Work to be completed:
Your reply should hold only the lines from the records below where "computer" occurs.

Stored data entries:

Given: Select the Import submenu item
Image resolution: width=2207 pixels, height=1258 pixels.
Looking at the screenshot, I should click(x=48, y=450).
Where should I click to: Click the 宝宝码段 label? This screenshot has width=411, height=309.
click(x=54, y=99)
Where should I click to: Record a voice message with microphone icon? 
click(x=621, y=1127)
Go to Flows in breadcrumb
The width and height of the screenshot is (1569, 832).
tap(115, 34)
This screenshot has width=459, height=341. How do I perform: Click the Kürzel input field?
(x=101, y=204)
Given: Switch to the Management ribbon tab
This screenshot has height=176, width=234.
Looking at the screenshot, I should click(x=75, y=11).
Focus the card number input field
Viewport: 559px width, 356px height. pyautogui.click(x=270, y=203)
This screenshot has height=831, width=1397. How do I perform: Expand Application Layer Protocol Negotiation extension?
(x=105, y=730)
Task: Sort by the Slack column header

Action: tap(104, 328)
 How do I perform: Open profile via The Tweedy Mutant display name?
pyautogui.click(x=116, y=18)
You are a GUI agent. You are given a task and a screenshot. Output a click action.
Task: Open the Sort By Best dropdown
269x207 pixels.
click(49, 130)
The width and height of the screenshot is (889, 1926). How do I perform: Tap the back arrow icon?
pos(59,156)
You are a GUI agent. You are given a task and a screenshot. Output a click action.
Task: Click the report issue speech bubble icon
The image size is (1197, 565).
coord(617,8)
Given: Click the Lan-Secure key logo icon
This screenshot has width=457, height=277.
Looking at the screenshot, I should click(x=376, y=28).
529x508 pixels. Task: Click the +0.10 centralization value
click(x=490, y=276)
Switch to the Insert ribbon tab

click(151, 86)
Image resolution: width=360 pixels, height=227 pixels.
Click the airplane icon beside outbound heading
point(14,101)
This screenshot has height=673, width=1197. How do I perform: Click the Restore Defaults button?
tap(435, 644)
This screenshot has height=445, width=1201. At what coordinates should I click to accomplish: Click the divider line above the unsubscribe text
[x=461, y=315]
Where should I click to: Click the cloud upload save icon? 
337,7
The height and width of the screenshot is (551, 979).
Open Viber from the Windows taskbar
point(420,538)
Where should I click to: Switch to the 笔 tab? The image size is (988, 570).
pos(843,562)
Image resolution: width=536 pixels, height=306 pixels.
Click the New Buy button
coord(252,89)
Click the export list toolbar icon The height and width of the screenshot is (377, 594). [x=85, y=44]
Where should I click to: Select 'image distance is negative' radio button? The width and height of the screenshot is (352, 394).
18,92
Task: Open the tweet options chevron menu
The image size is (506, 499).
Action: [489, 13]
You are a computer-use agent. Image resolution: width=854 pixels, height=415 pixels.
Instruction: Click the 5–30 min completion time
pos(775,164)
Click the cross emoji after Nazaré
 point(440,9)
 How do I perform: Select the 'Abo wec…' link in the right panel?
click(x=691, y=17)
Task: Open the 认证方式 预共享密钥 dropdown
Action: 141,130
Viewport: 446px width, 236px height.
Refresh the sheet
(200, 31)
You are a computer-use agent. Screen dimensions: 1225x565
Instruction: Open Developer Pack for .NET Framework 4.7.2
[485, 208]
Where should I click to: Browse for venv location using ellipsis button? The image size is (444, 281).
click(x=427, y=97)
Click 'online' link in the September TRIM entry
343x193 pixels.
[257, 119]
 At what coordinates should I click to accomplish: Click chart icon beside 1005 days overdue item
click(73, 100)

Solution:
You are a computer-use agent. Image resolution: width=854 pixels, height=415 pixels.
You are a computer-use agent. Screen dimensions: 1225x565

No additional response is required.